Directions:
List every line below containing "computer".

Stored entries
# # #

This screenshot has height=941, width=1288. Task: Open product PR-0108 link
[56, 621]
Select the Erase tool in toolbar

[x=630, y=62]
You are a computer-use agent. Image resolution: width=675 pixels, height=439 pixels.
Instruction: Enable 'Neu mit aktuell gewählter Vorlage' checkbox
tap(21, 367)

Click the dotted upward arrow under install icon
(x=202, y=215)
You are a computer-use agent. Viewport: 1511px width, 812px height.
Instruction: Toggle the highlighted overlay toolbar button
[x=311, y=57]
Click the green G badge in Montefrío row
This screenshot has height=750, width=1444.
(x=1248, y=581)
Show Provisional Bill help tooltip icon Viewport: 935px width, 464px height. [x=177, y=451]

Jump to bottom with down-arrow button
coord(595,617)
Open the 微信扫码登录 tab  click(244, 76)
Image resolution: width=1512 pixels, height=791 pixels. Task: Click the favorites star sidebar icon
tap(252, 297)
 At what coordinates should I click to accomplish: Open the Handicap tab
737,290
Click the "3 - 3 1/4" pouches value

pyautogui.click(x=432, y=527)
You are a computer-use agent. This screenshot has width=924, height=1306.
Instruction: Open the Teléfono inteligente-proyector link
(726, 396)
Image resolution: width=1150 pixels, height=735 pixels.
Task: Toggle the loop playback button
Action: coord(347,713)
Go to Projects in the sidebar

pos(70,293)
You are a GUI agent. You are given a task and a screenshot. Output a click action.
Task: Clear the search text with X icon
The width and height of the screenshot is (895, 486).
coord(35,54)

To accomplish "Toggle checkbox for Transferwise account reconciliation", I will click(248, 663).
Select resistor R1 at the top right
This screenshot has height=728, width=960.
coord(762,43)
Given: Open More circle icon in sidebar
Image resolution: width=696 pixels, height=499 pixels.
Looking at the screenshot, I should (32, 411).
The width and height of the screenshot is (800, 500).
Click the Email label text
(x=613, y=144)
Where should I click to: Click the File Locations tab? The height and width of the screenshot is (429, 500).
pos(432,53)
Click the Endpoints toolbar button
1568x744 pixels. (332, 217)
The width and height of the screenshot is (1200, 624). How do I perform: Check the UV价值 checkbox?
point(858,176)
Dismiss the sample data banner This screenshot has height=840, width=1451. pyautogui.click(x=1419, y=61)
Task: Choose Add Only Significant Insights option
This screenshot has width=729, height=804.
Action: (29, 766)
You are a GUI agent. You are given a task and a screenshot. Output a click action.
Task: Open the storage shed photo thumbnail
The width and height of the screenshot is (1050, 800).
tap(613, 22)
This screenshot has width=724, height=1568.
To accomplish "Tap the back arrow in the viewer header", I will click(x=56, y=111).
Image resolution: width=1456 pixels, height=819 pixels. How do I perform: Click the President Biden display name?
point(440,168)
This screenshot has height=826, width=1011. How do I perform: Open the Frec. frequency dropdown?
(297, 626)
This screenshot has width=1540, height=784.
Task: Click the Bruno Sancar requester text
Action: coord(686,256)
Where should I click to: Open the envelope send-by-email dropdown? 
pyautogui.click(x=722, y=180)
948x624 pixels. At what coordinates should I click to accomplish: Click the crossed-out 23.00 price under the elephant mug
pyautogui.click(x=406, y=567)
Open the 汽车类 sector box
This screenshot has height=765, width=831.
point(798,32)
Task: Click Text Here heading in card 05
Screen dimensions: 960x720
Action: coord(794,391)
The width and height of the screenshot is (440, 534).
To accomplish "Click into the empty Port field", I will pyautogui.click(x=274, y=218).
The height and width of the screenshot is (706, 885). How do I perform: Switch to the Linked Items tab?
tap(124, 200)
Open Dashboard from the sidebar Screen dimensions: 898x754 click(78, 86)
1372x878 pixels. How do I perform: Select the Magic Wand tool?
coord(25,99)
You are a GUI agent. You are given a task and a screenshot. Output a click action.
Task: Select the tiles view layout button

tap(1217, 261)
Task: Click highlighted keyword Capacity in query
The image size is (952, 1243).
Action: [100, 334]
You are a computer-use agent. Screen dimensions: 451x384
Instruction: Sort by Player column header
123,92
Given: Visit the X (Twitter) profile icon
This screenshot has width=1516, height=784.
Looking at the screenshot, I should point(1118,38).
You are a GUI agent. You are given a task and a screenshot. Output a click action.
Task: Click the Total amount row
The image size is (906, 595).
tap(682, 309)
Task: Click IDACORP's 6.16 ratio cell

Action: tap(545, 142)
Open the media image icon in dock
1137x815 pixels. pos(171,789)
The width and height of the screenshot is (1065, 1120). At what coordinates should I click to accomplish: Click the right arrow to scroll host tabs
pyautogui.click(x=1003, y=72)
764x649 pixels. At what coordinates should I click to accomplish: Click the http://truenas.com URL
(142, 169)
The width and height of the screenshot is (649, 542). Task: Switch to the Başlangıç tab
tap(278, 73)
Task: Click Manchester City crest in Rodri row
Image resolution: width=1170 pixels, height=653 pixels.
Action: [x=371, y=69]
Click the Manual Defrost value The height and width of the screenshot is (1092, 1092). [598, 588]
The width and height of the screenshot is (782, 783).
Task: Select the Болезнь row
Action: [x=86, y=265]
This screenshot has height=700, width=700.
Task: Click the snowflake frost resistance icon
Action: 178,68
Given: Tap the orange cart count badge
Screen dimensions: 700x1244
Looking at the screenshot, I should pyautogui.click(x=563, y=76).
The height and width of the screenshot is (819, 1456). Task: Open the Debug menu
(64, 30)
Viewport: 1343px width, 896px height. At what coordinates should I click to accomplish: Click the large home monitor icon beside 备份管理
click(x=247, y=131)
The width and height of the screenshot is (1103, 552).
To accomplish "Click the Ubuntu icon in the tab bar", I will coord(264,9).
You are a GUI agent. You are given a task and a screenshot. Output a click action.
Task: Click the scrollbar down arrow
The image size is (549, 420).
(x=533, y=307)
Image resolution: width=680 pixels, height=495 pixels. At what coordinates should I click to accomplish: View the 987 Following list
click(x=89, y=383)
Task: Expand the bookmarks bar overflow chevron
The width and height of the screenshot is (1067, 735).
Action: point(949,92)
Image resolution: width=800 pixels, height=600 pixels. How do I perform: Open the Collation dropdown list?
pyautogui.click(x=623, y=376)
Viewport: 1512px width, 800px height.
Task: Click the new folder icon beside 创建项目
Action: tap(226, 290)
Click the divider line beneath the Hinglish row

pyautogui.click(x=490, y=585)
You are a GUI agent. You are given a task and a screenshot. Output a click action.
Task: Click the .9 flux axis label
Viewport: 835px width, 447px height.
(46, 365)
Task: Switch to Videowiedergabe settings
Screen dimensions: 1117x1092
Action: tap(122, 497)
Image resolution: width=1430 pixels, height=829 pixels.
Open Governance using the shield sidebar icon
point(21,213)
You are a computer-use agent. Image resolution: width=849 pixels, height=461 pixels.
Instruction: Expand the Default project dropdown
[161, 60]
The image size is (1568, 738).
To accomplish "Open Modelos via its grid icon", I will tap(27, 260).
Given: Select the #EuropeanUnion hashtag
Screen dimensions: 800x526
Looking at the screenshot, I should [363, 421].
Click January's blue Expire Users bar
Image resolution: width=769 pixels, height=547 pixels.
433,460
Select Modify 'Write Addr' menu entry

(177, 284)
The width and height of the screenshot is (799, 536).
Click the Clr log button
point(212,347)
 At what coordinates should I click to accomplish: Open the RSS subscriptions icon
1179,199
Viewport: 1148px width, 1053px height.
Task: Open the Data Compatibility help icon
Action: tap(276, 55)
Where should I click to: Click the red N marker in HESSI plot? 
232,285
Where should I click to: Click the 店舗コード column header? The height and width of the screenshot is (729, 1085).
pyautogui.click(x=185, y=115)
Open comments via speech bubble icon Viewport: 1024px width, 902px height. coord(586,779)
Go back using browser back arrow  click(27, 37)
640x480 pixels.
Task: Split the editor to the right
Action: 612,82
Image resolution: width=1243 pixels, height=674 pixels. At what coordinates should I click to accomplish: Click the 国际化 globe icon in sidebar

# # #

Result for this task:
You are a computer-use agent. Image resolution: width=675 pixels, height=439 pixels.
You are a computer-use agent. Viewport: 1511px width, 812px height.
You are a computer-use agent. This screenshot has width=924, height=1306.
You are a computer-use agent. Screen dimensions: 451x384
You are a computer-use agent. Image resolution: width=849 pixels, height=461 pixels.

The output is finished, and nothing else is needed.